Think of the spark of creation Michelangelo painted in the Sistine Chapel. Many workshops of painters and artisans had to make slow, technical, cultural and artistic advances before the Sistine Chapel was possible. Michelangelo draws upon that rich history and those learnings.
Capitalism is about relationships, which are more unique than ideas. Knowledge is part of that. But a slow, deep knowledge that involves many domains. A slow process of learning increases your capacity to deal with challenges. Good teachers, history and literature are part of life. According to Soll, they also have a deep connection with finance.
How have we turned to the worshiping of finance
at the expense of the value of everything else?
On December 10, 2019, Scott Timber, an exemplary journalist who covered arts and culture with deep knowledge and acute insight, took his own life. “Scott had lost his job at the Los Angeles Times shortly before he turned 40. In a final ironic twist, he had just received a glowing performance review a few days before the round of layoffs that left him unemployed.”
He never recovered his bearings.
Boom Times for the End of the World, his (posthumous) collection of twenty-six reflections, is a valuable window onto the many cultural shifts that have upended the creative traditions and expectations of America.
Los Angeles, where Timber (and Soll) lived, is a greater artistic center than San Francisco—where most technology hails from.

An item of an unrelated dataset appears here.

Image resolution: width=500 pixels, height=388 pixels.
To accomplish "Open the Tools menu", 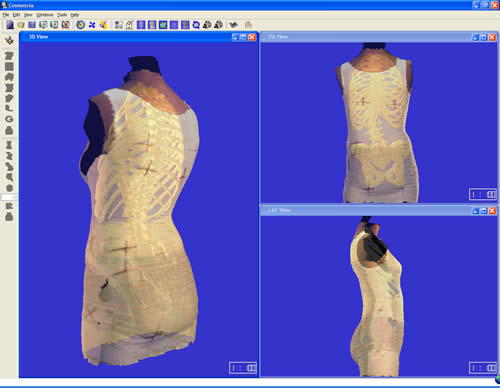I will (x=62, y=15).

Italian sound designer and composer Diego Stocco calls LA home as well.
But go to many centers of higher education and you’ll find that students don’t know history, the historical evolution of art, culture—the very tools that build the humanities, and perhaps can help us make more humane decisions.
With the shift from the Roman Republic to the Empire there was an injection of morals in thinking and dealings. A healthy market meant that ethical people could trade in confidence. Decorum and self-control were seen as virtues.
Duty, learning, and friendship contributed to the foundation of trust. Which is how love was the most fundamental market principle.
Trust holds the contextual wealth that goes along with human development and the richness in possibility.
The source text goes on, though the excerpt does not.